Early political career
Panneerselvam started his political career periyakulam as a worker of the AIADMK in 1973 after M. G. Ramachandran split from the DMK. He was Chairman of Periyakulam Municipality from 1996 to 2001.

First term as Chief Minister, 2001-2002

He was sworn in as the 6th Chief Minister of Tamil Nadu in September 2001 when the Chief Minister Jayalalithaa was barred from holding office by the Supreme Court of India. During his stint as Chief Minister, he was widely criticised for allegedly heading a puppet government managed by Jayalalithaa. His tenure lasted for six months, from 21 September 2001 to 1 March 2002. In March 2002, he resigned as Chief Minister and Jayalalithaa was sworn in again after the Madras high Court overturned her conviction and she won a by-election from Andipatti assembly constituency. From 2 March 2002 to 13 December 2003, he was the Minister for Public Works, Prohibition and Excise. Subsequently, he was also entrusted with the Revenue department's charge from 13 December 2003 to May 15, 2006.

Leader of the Opposition, 2006
After the party lost the assembly elections in May 2006, Panneerselvam was the leader of the AIADMK legislative party and the Leader of the Opposition in the Tamil Nadu Legislative Assembly for about nine days. In that election, he was elected to be the member of Tamil Nadu legislative assembly from Periyakulam.

Second term as Chief Minister, 2014-2015

In 2011, he contested as an AIADMK candidate from the Bodinayakkanur and won. Again, he became the Minister of Finance in Jayalalithaa's government and held the office from 16 May 2011 to 27 September 2014. He was again entrusted with the responsibility of being Chief Minister of Tamil Nadu on 29 September 2014 when Jayalalitha was convicted in the disproportionate assets case. On 22 May 2015, he resigned as Chief Minister and Jayalalithaa was sworn in again after the Karnataka High Court acquitted her in the disproportionate assets case on 11 May 2015.

A year after his resignation, on 23 May 2015, he was sworn in as Minister for Finance and Public Works Department in Jayalalithaa's government.

Third term as Chief Minister, 2016-2017

On 6 December 2016, Panneerselvam was elected as the Chief Minister of Tamil Nadu following the death of incumbent Chief Minister Jayalalithaa. On 10 December he held his first cabinet meeting as a full-term Chief Minister.. He tended his resignation as the Chief Minister of Tamil Nadu on 6 February 2017 to the governor, who accepted and appointed him as the caretaker Chief Minister of the state to avoid a leadership vacuum, until further measures could be taken..

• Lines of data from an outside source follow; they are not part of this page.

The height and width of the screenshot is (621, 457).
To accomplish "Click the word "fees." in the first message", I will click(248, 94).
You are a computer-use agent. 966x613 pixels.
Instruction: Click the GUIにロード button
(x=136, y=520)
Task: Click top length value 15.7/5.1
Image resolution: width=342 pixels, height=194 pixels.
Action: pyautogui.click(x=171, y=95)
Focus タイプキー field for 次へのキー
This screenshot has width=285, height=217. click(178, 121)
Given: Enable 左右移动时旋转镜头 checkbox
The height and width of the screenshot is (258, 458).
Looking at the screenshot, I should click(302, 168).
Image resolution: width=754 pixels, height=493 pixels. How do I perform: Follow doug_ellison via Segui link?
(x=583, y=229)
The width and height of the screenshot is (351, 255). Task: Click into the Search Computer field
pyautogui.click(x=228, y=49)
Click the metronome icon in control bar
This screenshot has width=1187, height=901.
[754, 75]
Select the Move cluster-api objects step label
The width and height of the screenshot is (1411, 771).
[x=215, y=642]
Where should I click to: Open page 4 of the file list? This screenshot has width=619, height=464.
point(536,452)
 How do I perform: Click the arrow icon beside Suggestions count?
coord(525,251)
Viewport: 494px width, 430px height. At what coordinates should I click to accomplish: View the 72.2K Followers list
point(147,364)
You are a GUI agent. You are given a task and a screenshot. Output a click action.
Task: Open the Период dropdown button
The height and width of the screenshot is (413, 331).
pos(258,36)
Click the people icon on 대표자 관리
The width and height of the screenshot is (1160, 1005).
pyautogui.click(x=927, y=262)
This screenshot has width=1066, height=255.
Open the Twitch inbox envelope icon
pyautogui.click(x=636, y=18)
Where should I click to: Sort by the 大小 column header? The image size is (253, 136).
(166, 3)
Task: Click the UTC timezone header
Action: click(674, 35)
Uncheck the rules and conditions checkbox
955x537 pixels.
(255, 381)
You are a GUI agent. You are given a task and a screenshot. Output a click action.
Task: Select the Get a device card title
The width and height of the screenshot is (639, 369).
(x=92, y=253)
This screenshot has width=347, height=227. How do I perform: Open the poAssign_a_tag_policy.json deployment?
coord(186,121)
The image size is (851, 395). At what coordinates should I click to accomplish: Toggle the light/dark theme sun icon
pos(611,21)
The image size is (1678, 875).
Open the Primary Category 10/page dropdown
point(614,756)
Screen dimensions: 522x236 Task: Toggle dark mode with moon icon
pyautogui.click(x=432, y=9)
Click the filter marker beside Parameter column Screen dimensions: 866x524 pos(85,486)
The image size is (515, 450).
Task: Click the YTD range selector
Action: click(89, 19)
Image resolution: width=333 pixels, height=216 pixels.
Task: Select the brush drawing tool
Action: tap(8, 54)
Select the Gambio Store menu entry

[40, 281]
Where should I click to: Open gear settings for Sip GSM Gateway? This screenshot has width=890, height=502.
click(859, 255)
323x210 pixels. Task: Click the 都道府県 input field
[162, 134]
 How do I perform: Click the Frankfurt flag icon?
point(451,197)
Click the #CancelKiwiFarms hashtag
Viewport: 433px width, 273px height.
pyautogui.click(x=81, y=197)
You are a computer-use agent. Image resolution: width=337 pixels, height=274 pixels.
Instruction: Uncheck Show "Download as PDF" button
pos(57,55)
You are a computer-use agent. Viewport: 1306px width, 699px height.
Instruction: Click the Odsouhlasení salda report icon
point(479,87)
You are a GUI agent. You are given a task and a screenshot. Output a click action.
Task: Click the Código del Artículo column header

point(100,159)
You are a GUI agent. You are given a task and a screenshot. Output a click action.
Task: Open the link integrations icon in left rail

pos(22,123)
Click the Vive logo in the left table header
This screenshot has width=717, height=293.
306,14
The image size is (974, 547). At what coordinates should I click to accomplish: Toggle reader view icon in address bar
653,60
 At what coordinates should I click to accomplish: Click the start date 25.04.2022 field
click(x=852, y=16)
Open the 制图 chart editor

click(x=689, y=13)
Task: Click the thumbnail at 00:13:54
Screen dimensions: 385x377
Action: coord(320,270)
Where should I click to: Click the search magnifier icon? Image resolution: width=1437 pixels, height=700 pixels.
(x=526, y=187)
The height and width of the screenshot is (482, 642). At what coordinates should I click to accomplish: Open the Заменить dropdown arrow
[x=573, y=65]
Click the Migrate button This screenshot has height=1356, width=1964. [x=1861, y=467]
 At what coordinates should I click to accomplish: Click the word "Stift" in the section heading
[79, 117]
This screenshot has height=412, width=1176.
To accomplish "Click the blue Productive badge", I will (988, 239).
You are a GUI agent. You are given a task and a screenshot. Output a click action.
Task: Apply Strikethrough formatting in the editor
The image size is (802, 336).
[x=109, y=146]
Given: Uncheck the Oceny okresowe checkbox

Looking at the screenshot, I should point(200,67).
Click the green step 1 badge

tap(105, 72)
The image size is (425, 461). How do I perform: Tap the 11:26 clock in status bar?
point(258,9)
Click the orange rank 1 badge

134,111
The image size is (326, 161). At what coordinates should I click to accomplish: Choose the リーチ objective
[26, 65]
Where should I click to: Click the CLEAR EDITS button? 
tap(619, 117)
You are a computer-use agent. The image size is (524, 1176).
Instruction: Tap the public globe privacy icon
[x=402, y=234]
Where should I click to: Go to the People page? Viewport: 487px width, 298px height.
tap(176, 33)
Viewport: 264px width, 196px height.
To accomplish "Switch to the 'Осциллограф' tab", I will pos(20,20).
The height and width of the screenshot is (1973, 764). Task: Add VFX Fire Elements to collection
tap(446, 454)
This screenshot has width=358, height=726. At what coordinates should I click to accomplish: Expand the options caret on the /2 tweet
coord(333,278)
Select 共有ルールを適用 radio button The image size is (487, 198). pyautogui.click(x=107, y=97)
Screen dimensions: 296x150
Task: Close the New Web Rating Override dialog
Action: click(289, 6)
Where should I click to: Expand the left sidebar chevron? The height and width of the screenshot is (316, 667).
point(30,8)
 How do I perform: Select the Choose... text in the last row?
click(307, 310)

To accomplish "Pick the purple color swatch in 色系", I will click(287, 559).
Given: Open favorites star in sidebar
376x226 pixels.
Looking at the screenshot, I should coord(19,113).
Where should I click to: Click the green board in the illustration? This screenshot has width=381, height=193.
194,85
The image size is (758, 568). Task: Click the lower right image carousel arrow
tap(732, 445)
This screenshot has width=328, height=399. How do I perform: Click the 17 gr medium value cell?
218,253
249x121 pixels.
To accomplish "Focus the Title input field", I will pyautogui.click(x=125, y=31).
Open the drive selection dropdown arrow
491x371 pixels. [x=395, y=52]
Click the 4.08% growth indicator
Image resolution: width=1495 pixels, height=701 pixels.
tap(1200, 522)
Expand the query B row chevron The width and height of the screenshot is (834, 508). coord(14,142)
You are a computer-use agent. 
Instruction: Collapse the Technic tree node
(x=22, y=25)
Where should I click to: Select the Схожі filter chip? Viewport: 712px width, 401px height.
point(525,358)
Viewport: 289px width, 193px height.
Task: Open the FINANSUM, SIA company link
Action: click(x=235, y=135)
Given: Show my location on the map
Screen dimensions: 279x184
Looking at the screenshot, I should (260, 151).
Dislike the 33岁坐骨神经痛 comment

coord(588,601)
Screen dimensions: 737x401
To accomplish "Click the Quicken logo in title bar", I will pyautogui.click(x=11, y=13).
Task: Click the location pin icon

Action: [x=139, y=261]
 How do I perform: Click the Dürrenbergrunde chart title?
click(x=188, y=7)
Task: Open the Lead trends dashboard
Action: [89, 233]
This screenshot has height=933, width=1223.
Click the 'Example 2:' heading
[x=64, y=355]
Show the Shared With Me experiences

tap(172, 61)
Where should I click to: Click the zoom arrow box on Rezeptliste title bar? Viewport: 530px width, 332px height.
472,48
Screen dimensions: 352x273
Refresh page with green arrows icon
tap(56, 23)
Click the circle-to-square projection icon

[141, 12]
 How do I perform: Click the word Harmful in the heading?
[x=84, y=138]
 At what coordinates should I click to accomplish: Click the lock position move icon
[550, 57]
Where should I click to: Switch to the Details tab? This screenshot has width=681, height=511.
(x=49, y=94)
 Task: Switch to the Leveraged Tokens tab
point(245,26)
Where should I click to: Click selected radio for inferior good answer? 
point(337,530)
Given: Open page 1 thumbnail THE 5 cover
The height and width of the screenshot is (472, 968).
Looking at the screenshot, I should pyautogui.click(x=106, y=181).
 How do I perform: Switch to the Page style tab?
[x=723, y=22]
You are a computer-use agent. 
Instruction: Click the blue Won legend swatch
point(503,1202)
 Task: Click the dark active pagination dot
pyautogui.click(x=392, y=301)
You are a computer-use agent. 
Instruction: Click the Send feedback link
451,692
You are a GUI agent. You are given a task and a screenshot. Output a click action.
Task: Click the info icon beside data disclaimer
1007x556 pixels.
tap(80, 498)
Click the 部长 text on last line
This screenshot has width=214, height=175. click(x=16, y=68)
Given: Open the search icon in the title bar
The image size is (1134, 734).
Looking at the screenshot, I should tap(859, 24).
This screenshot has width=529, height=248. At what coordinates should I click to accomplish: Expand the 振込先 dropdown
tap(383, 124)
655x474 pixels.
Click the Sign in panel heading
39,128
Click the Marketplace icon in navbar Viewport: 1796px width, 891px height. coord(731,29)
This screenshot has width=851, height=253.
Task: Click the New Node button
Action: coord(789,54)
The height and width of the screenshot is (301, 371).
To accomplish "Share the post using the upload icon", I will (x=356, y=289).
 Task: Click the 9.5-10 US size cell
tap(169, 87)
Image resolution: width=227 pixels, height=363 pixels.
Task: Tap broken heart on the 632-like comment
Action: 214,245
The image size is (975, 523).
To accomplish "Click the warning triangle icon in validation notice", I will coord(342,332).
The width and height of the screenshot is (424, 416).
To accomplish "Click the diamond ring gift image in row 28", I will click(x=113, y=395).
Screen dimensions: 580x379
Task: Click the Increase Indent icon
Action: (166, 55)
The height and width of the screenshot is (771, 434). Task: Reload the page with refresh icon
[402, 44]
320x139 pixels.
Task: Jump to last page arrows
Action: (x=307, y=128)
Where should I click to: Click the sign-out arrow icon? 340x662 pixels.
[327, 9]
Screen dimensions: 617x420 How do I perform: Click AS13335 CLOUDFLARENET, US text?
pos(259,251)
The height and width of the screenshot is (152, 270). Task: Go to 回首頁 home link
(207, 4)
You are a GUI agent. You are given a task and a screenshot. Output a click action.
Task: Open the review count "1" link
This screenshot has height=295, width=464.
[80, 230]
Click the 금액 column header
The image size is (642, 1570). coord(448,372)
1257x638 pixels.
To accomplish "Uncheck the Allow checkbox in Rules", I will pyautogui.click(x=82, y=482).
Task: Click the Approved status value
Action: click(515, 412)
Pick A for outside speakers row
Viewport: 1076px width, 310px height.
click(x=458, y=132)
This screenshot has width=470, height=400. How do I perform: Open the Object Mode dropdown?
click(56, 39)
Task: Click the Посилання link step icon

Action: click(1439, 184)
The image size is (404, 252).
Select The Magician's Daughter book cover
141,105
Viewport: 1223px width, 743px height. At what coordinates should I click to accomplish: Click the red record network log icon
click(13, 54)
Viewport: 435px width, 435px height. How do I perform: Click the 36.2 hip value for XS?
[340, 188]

On 14 February 2017, he was expelled from the AIADMK by party general-secretary, V. K. Sasikala. Shortly after his expulsion, the Governor invited the newly elected legislative leader of the AIADMK, Edappadi K Palaniswami to form the government, following which he took over as chief minister on 16 February 2017.

Political Crisis in AIADMK, 2017 

After his exit from AIADMK Panneerselvam and his supporters appealed to the election commission to take action against the party General Secretary VKS and chief minister EPS .He also made a point to them that he needs the two leaf party symbol to contest in RK Nagar election. Also, Edappadi K. Palaniswami and supporters appealed against him, but the election commission rejected both the appeals and allotted two different symbols to each party.

In August 2017 Edappadi K. Palaniswami and O. Panneerselvam Faction merged. He was made Deputy Chief Minister and was also given finance Ministry.

First Term as Deputy Chief Minister, 2017-2021

On 21 August 2017, Panneerselvam took oath as Deputy Chief Minister of Tamil Nadu on the same day of the Party Merger with then Chief Minister EPS faction.

Leadership Tussle with Edappadi K. Palaniswami, 2022

On 14 June 2022, Citing the party's troubles in the polls, AIADMK district secretaries and other senior party members spoke out to shun the “dual leadership” system and came out publicly in favor of strong unitary leader to strengthen the organisation.

Palaniswami supporters pushed for the change in the party's leadership structure by staging a political coup against AIADMK Coordinator Panneerselvam, who had become weak within the party. According to many sources, of the AIADMK's 75 district secretaries, hardly 10 supported him. Of the party's 66 MLAs, only five MLAs were reportedly on Panneerselvam side and less than 20 percent of the party's general council members behind him ahead of crucial general council meeting on 23 June 2022, which was expected to elect the single leadership to the party.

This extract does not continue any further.